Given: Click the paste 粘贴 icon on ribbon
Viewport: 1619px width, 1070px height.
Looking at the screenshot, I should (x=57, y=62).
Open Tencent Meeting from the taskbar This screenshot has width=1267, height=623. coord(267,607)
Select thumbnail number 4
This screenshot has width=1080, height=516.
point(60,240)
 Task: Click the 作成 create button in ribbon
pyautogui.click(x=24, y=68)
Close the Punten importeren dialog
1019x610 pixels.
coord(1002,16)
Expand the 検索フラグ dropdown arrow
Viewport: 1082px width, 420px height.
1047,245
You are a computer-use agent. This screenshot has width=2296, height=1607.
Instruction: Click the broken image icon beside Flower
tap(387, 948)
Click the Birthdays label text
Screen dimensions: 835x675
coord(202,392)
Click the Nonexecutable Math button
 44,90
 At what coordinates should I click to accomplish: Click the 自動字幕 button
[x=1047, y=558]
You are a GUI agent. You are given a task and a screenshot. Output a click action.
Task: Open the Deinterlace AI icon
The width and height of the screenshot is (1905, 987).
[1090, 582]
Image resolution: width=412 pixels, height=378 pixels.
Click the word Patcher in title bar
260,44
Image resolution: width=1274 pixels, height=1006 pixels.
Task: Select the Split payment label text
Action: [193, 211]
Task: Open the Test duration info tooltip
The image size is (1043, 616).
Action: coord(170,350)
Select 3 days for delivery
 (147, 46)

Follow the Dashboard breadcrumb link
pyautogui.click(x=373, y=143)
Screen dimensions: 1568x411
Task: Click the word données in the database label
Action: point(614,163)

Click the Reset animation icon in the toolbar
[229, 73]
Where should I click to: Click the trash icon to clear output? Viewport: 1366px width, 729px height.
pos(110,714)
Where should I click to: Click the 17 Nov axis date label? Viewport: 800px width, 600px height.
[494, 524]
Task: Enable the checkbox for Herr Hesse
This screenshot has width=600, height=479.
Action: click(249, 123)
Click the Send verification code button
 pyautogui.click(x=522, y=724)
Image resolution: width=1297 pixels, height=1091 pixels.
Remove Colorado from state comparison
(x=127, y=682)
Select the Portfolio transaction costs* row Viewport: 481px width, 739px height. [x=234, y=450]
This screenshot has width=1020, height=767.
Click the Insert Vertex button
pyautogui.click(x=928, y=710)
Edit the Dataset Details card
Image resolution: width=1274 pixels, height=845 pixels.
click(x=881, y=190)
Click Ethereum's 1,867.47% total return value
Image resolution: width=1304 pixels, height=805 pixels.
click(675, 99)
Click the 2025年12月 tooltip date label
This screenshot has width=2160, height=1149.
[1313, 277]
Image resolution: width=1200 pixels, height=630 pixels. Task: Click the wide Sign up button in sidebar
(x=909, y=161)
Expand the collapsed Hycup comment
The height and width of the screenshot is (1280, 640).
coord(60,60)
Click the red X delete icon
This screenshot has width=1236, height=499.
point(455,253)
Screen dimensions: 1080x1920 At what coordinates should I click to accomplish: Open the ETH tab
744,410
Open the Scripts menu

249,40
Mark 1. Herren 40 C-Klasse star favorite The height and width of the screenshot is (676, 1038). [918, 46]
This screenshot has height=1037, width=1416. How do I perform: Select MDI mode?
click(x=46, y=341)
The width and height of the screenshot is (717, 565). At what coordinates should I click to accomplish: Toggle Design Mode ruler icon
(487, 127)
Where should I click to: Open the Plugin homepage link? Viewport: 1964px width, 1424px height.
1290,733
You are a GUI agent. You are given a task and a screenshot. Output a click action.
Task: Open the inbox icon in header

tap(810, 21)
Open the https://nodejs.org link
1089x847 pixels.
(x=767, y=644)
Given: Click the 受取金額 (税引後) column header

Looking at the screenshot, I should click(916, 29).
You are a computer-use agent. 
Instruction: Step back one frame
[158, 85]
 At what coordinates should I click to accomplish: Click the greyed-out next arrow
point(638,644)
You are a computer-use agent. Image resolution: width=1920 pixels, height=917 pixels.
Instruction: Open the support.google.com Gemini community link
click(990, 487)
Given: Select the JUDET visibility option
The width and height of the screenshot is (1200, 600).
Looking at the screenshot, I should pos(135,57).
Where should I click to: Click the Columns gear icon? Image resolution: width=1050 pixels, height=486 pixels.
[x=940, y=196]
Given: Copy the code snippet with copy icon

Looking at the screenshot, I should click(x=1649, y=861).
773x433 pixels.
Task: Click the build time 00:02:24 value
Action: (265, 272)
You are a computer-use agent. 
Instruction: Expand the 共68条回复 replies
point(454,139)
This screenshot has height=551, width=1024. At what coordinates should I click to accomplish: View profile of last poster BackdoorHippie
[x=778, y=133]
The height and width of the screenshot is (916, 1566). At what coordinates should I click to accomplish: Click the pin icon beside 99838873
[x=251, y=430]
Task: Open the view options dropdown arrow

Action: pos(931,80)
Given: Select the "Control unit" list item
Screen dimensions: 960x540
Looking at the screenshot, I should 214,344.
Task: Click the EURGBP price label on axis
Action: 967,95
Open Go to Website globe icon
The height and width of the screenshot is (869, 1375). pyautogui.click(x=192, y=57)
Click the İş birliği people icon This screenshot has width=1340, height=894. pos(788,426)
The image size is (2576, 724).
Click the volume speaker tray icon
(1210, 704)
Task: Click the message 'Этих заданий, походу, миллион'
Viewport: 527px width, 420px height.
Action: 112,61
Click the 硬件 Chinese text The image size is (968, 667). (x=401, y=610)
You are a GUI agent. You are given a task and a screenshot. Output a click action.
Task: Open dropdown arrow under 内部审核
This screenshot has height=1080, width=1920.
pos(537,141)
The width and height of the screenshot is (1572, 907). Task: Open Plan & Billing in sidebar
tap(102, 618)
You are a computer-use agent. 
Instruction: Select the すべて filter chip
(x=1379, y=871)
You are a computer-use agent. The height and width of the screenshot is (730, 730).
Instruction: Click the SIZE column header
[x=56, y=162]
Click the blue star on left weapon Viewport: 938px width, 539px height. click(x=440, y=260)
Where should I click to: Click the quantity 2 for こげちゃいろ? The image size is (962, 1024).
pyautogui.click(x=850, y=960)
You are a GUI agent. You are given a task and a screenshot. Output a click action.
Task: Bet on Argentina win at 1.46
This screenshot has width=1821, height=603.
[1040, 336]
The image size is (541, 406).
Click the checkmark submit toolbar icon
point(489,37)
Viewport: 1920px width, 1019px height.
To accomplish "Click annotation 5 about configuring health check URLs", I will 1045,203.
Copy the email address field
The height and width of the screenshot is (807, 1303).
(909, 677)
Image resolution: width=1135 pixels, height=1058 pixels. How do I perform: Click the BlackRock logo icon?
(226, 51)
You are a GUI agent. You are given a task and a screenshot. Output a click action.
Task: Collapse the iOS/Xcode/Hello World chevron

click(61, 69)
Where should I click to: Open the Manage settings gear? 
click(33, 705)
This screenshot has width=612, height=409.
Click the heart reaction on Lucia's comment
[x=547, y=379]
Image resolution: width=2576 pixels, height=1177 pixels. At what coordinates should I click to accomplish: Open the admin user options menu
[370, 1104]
--------
STATED EXERCISE: Please collect every line in the records above that contains the word "what". Case counts.

RESPONSE FOR THIS EXERCISE:
 At what coordinates should I click to accomplish: Click the 自動字幕 button
Screen dimensions: 1080x1920 At what coordinates should I click to accomplish: Open the ETH tab
The width and height of the screenshot is (717, 565). At what coordinates should I click to accomplish: Toggle Design Mode ruler icon
 At what coordinates should I click to accomplish: Click the greyed-out next arrow
This screenshot has height=551, width=1024. At what coordinates should I click to accomplish: View profile of last poster BackdoorHippie
The height and width of the screenshot is (916, 1566). At what coordinates should I click to accomplish: Click the pin icon beside 99838873
Image resolution: width=2576 pixels, height=1177 pixels. At what coordinates should I click to accomplish: Open the admin user options menu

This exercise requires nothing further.